# I call this one Deep Red



## Rick Howard (Feb 25, 2012)

Cocobolo with some nice red in it. This is one of my small howlers. $17 shipped in the US.


----------



## Rick Howard (Feb 25, 2012)

Thanks SG! I was really happy with the way this one came out.

I forgot to mention that I no longer number the calls. I only numbered the first 10 calls. All calls are still initialed and dated on the inside of the barrel. I will take a pic so you guys can see what I am talking about...... I will post it tomorrow.


----------



## Rich Cronk (Feb 24, 2010)

Looks good!
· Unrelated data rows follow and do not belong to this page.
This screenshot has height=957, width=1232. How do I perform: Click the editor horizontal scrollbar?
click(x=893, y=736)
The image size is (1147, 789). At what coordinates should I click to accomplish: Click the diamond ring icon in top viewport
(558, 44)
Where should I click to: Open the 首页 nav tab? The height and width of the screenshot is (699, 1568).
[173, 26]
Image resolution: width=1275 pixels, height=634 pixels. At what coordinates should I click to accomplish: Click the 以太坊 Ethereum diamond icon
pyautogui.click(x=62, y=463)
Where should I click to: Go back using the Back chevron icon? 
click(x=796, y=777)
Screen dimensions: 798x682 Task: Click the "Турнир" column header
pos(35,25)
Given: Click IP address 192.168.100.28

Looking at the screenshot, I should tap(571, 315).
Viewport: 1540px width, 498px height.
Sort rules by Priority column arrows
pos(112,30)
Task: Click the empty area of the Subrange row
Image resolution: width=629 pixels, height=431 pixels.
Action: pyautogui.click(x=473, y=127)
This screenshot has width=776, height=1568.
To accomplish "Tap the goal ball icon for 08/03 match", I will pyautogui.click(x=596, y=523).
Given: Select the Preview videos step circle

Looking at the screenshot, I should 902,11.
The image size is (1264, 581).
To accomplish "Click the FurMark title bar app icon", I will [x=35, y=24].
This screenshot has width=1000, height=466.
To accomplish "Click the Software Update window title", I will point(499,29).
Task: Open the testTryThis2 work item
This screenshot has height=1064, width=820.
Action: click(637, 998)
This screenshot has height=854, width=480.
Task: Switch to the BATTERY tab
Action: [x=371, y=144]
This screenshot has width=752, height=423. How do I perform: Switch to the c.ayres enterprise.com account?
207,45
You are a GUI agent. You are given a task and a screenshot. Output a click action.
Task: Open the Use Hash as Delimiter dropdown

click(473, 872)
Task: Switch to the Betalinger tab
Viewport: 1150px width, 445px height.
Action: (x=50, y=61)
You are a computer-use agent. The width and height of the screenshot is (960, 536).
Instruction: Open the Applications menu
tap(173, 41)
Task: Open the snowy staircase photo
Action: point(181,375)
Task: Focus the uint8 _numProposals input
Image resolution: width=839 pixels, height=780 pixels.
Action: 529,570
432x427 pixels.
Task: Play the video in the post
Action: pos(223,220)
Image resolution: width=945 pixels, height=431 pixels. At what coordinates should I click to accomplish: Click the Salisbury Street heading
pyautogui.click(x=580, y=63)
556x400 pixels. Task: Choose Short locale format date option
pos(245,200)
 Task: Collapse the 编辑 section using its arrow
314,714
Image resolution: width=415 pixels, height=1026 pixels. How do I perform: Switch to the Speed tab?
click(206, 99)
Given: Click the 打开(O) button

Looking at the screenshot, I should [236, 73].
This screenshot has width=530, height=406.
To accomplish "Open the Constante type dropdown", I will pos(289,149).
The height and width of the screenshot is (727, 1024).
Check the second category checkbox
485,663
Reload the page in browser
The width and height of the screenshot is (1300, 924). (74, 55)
Keep up the good work Itz.


----------



## youngdon (Mar 10, 2010)

Nice work Rick. She's a beauty for sure, and reds are bold !


----------



## Rick Howard (Feb 25, 2012)

SG that is what I am hoping! LOL Thanks guys for the kind words. Keep that praise coming and I will keep the calls cranking out.


----------



## prairiewolf (Feb 19, 2012)

Very nice Rick, the color really stands out.


----------



## Antlerz22 (Apr 18, 2011)

Definitely a pretty color, and proportioned too.


----------



## Ruger (Jan 22, 2011)

Another beautiful call! Definitely has an "artists touch"


----------



## Hellbilly1373 (May 12, 2012)

Very nice looking call. I like the red alot.


----------



## BondCoCoyote (Feb 14, 2012)

prairiewolf said:


> Very nice Rick, the color really stands out.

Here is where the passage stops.